Project description:RNA-sequencing (RNA-seq) has become the standard method for unbiased analysis of gene expression but also provides access to more complex transcriptome features, including alternative RNA splicing, RNA editing, and even detection of fusion transcripts formed through chromosomal translocations. However, differences in library methods can adversely affect the ability to recover these different types of transcriptome data. For example, some methods have bias for one end of transcripts or rely on low-efficiency steps that limit the complexity of the resulting library, making detection of rare transcripts less likely. We tested several commonly used methods of RNA-seq library preparation and found vast differences in the detection of advanced transcriptome features, such as alternatively spliced isoforms and RNA editing sites.

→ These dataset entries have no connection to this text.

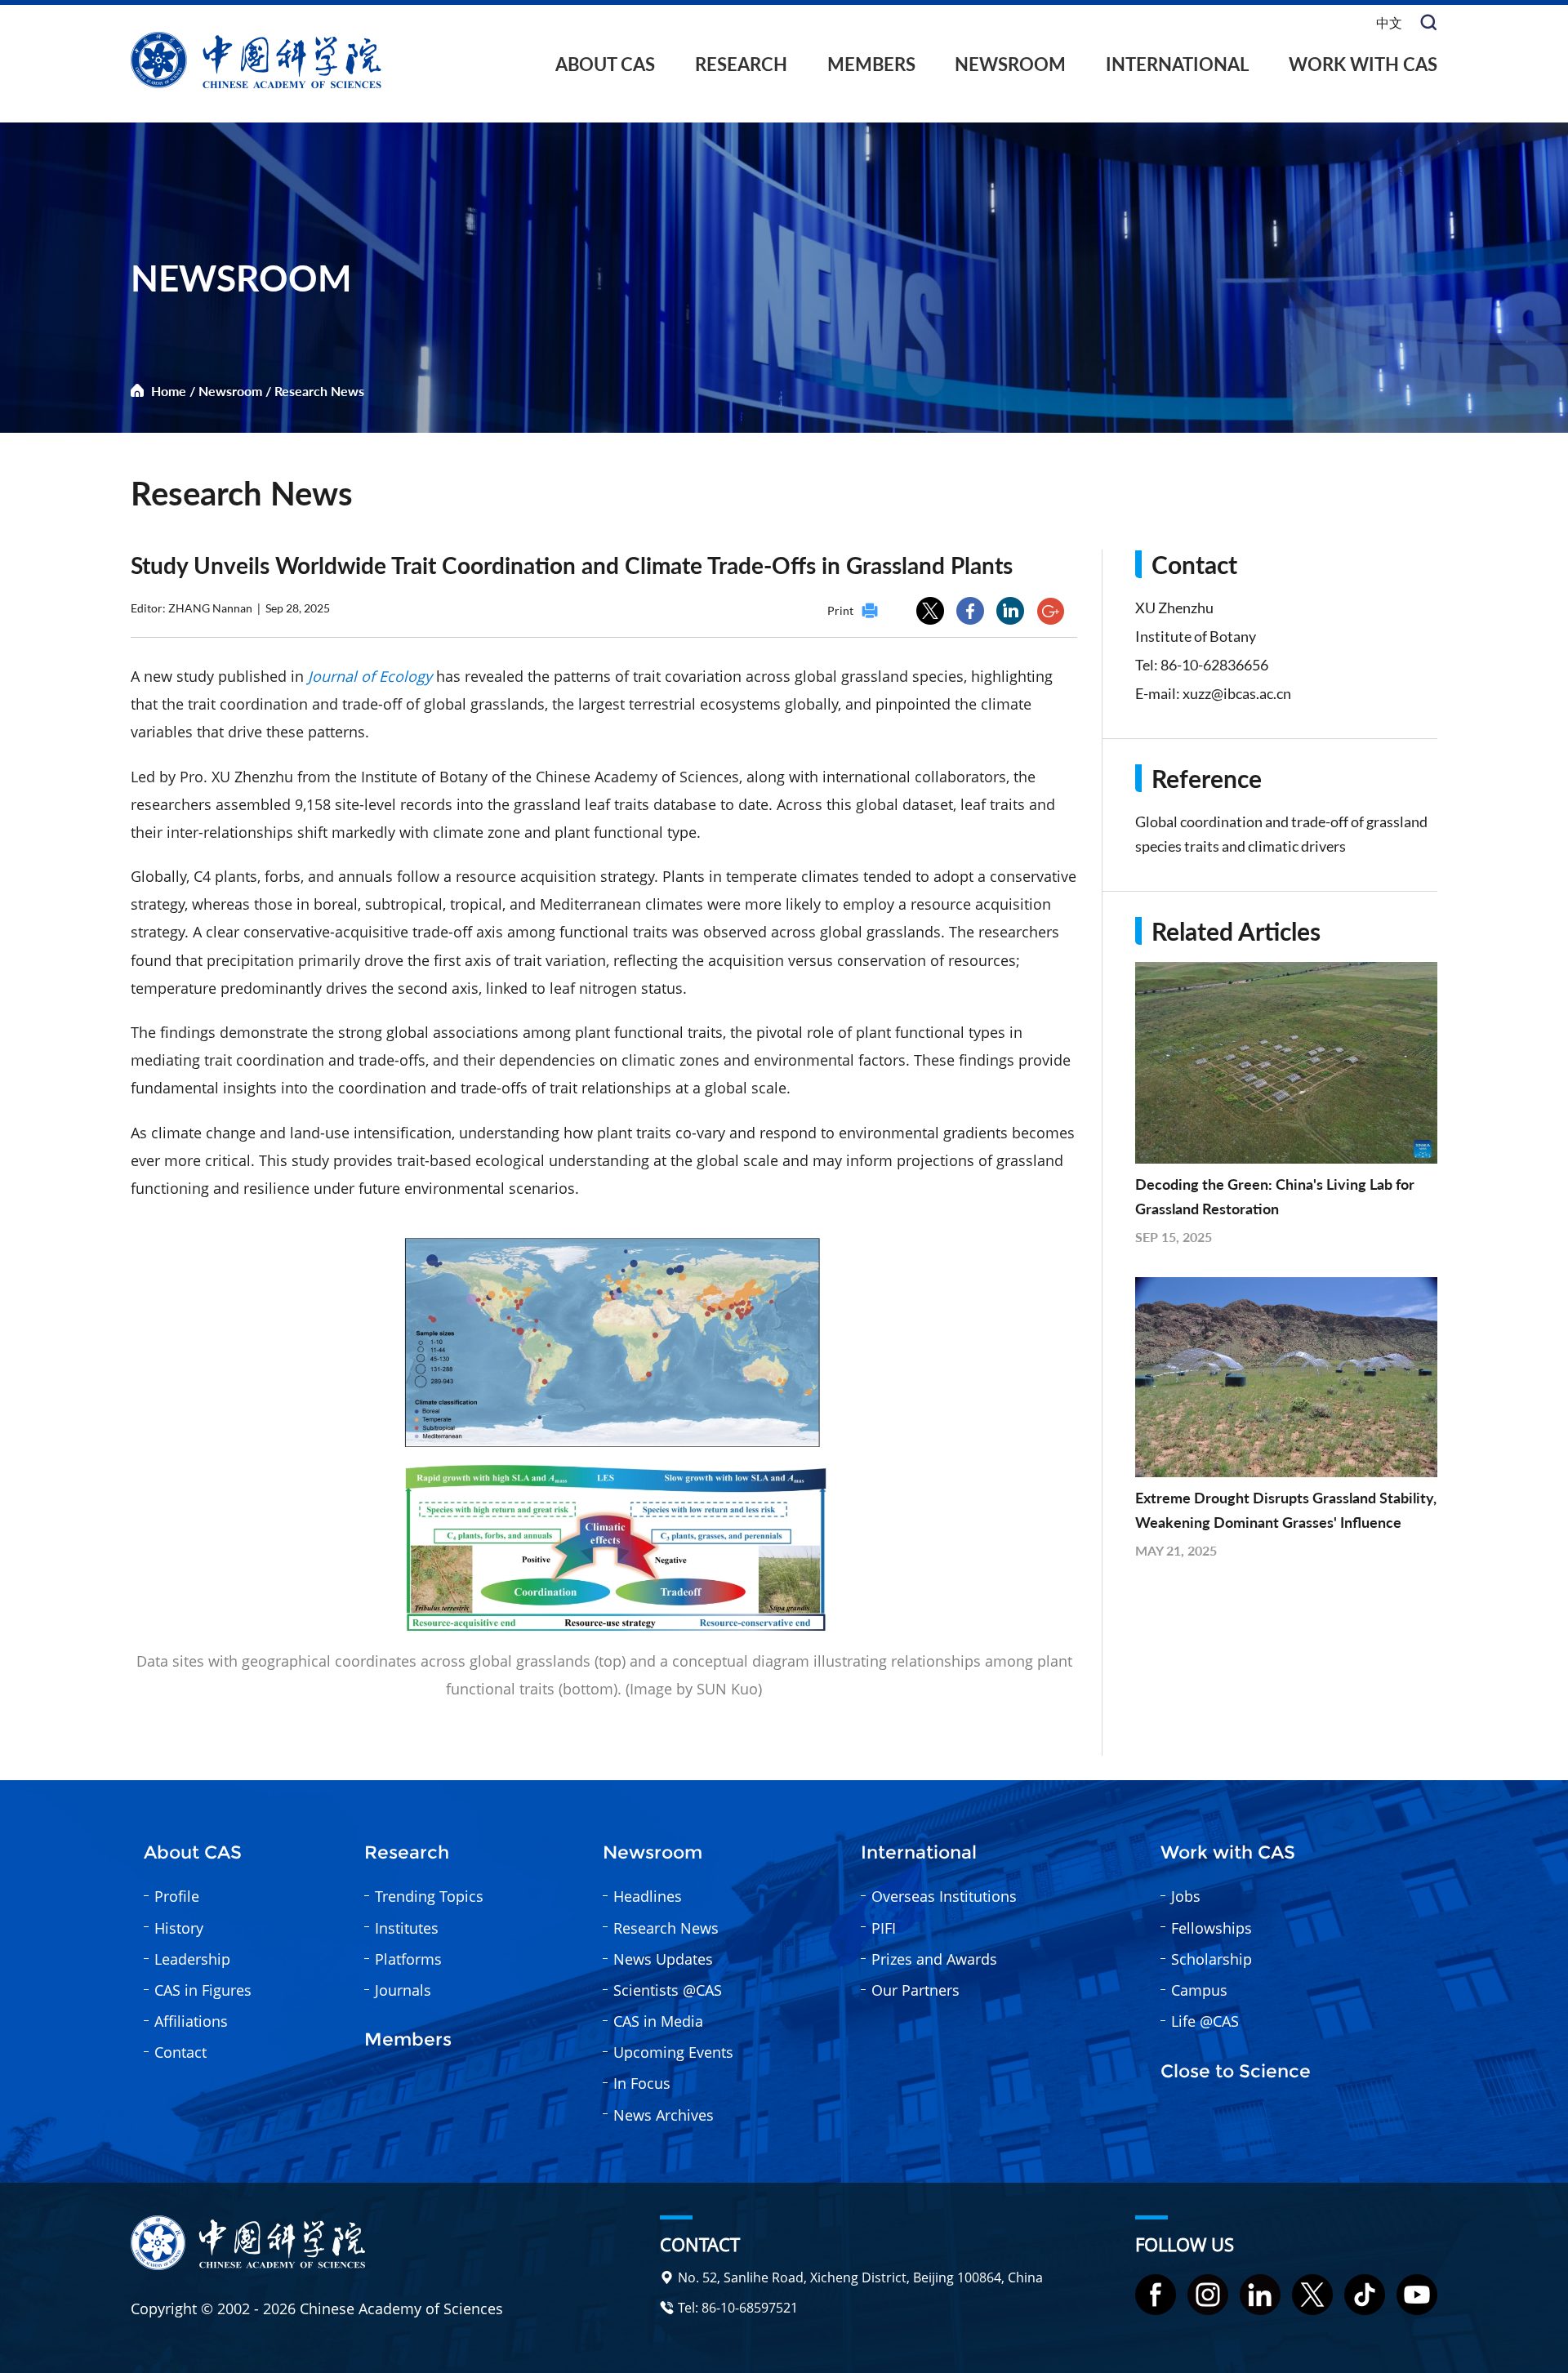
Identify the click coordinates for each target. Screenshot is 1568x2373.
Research (741, 64)
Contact (180, 2052)
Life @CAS (1205, 2021)
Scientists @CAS (667, 1990)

By comparing several different protocols available for the Ion Proton sequencer and by utilizing detailed bioinformatics analysis tools, we were able to develop an optimized random primer based RNA-seq technique that is reliable at uncovering rare transcript isoforms and RNA editing features, as well as fusion reads from oncogenic chromosome rearrangements. The combination of optimized libraries and rapid Ion Proton sequencing provides a powerful platform for the transcriptome analysis of research and clinical samples.